Elle se détourna rapidement et courut vers Macha qui était depuis longtemps dans l’inquiétude et la rappelait par des signes.

— C’est vous qui avez peur, et non moi ! s’écria Roudine en la voyant partir. Mais elle ne faisait plus attention à lui et se hâtait de regagner la maison à travers les champs.


Elle rentra heureusement dans sa chambre ; mais à peine en eut-elle franchi le seuil que ses forces l’abandonnèrent et qu’elle tomba évanouie dans les bras de Macha.

Roudine resta encore longtemps sur la digue. Tout à coup il secoua sa torpeur. Il reprit à pas lents le sentier qu’il avait suivi une heure auparavant. Il était fort honteux… et chagrin.

« Quelle jeune fille est-ce là ? pensait-il… À dix-huit ans !… Non, je ne la connaissais pas, en effet… C’est une personne remarquable. Quelle force de volonté !… Elle a raison, elle est digne d’un amour autre que celui que je ressentais pour elle… L’ai-je jamais aimée ? se demanda-t-il. Est-ce possible que je ne l’aime plus ? Voilà donc comment tout cela devait finir ! Que je suis nul, que je me fais pitié en comparaison d’elle ! »

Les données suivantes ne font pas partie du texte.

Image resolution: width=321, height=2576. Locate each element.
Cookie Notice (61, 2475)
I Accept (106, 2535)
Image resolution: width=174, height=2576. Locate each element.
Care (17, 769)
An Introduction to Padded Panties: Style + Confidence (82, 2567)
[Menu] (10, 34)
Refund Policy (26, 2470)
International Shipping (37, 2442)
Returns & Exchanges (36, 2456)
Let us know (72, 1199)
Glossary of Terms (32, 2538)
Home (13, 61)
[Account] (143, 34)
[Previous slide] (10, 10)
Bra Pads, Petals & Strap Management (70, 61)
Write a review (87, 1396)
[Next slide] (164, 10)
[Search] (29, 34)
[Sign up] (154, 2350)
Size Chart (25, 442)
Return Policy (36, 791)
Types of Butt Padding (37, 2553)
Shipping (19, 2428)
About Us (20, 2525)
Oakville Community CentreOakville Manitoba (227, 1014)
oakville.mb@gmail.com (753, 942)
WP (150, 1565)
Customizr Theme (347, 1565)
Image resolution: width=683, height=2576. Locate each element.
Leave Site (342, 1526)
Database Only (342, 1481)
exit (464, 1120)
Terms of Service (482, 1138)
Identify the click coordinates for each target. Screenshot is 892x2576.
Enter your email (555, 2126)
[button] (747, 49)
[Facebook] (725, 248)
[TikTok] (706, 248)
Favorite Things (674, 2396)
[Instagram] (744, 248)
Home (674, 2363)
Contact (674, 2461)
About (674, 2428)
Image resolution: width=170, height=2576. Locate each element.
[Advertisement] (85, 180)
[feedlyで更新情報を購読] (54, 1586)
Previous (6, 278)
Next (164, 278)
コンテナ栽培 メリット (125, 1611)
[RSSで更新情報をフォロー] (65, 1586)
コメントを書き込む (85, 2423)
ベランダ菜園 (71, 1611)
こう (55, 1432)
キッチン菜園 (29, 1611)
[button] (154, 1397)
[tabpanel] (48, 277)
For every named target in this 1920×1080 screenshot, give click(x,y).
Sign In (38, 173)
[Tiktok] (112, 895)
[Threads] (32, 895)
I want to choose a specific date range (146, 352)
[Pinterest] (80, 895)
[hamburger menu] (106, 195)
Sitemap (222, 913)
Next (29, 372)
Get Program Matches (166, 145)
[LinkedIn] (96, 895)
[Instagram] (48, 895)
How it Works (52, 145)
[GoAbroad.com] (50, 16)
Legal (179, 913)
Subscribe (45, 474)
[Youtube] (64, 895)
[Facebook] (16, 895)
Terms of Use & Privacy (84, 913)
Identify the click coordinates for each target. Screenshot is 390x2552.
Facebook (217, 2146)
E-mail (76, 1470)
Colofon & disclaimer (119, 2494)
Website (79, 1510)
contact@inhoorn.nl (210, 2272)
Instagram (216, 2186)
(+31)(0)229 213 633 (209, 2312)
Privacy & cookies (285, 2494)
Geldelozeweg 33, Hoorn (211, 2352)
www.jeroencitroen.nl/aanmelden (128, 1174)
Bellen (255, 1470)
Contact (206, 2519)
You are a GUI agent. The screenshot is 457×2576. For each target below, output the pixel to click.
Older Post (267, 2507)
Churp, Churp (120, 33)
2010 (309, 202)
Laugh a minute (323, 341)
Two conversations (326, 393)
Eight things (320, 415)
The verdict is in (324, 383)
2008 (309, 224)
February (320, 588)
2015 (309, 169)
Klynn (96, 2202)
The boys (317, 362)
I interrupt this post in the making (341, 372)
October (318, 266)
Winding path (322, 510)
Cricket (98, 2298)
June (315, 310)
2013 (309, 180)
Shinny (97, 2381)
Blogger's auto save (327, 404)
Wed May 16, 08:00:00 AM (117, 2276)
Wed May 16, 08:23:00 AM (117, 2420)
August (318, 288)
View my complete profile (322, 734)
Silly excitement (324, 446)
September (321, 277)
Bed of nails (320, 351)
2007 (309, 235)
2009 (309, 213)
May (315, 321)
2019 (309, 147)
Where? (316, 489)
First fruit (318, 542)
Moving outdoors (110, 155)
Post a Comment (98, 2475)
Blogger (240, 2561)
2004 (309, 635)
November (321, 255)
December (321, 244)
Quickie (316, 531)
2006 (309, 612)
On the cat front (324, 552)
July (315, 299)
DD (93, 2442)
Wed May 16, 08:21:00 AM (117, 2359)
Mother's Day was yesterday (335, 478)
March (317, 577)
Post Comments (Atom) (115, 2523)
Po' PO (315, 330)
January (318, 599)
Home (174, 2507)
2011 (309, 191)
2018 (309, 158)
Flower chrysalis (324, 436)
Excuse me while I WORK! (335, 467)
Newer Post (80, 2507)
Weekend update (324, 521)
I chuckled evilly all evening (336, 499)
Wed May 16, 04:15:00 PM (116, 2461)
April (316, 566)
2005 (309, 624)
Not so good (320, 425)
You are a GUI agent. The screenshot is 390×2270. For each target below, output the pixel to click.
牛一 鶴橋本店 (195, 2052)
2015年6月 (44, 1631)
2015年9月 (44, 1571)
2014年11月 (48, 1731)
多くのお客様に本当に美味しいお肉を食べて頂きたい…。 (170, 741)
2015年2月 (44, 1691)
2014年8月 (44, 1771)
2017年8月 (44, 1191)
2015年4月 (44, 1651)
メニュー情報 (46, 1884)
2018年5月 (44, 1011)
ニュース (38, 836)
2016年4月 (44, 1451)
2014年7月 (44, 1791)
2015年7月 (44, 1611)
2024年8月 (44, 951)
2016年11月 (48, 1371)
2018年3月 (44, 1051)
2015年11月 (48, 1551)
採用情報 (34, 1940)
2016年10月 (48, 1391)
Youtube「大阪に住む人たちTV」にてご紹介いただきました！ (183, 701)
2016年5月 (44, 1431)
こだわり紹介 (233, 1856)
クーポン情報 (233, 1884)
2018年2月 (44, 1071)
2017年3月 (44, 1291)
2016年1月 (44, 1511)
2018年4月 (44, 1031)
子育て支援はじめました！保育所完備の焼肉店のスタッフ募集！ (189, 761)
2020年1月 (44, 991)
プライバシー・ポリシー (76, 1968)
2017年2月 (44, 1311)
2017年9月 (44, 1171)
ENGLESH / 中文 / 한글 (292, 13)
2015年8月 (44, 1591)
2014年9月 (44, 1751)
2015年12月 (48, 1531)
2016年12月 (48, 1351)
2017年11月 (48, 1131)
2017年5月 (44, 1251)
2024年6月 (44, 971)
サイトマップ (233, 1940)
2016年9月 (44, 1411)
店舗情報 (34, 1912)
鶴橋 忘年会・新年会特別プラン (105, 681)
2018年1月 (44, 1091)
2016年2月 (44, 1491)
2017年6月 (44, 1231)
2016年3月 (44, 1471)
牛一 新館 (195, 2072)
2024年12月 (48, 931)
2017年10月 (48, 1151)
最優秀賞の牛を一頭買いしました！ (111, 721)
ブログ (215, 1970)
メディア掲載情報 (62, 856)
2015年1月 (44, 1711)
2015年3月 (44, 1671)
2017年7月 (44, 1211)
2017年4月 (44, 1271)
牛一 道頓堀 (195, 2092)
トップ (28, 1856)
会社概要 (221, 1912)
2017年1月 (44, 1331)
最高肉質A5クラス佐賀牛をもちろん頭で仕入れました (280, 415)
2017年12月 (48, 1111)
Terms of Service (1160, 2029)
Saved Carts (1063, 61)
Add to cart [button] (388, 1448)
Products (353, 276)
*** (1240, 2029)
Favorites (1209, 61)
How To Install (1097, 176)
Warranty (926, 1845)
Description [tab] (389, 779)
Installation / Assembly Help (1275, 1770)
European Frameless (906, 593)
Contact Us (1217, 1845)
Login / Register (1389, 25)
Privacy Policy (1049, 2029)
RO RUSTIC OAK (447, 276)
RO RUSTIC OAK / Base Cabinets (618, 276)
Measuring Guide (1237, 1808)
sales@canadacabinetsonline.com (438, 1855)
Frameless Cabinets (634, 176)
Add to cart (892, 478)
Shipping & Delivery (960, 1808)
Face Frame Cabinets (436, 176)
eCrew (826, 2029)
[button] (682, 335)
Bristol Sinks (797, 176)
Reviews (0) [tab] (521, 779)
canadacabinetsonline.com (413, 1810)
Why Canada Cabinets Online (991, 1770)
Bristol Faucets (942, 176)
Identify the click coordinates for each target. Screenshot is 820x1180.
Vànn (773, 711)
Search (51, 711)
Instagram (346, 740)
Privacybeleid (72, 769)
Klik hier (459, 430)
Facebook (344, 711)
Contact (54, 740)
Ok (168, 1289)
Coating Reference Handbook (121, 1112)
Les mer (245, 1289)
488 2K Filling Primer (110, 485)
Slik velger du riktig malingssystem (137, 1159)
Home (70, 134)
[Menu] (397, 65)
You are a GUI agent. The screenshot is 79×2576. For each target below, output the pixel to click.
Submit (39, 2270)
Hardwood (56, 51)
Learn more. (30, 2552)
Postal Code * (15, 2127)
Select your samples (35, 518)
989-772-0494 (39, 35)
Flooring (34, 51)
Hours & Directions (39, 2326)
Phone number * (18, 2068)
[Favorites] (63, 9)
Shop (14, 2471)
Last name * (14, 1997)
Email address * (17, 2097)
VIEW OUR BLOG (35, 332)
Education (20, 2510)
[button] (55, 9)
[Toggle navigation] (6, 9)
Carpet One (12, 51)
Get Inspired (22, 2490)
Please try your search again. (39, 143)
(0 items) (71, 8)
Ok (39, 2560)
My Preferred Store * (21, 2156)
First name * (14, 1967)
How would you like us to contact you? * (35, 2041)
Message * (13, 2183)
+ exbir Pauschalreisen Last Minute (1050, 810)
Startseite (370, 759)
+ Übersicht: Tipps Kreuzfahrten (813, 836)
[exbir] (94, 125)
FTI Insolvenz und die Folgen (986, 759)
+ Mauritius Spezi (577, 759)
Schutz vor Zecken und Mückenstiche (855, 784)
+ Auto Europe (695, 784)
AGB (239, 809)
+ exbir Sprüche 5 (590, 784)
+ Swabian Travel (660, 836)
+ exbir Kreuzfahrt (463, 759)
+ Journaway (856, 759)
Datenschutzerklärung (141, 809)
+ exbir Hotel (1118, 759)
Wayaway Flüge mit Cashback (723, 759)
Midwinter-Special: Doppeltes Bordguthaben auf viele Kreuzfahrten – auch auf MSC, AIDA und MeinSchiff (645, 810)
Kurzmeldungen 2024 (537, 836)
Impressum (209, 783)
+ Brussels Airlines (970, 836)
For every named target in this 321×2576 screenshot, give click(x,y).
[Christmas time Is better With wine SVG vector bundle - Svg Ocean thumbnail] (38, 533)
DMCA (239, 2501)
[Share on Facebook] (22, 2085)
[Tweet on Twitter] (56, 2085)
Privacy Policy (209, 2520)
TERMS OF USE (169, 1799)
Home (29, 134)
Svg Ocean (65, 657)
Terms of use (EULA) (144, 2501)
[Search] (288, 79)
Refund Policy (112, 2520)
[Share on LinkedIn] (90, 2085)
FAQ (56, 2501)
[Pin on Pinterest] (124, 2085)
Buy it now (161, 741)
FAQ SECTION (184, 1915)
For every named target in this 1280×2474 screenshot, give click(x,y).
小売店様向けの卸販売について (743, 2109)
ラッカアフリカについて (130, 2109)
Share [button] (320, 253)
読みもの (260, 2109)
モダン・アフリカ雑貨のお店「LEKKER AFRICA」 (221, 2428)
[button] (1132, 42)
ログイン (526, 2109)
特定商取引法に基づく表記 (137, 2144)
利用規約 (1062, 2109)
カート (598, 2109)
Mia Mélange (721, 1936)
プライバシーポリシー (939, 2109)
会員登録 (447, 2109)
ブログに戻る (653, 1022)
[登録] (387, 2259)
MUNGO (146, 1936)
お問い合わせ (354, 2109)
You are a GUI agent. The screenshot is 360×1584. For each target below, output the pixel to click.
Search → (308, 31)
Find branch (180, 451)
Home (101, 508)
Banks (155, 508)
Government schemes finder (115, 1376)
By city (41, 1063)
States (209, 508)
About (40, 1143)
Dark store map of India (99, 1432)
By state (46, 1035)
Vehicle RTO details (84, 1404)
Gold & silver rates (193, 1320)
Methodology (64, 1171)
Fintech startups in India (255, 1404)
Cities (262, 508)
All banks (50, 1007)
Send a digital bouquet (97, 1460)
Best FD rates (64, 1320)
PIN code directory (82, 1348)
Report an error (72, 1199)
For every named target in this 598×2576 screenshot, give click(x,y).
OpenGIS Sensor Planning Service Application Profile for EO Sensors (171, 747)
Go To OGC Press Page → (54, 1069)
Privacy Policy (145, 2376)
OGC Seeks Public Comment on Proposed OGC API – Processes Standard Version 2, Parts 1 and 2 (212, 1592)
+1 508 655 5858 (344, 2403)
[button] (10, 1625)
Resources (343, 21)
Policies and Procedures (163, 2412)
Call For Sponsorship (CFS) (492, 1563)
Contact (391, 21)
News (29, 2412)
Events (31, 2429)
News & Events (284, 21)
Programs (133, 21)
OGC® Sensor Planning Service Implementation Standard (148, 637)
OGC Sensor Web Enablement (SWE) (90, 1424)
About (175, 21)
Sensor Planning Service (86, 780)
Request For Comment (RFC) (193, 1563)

Le roulement léger d’un drochki de course força Roudine à lever la tête. C’était Lejnieff qui venait du côté opposé avec son éternel trotteur. Roudine le salua en silence ; puis, comme frappé d’une idée subite, il changea de route et prit rapidement le chemin de la maison de Daria.

Lejnieff l’avait laissé passer en le suivant du regard ; mais, après un instant de réflexion, il avait tourné son cheval et s’était rendu chez Volinzoff.

Il trouva son ami endormi, défendit au domestique de le réveiller et alla s’installer sur le balcon pour y fumer un cigare en attendant le déjeuner.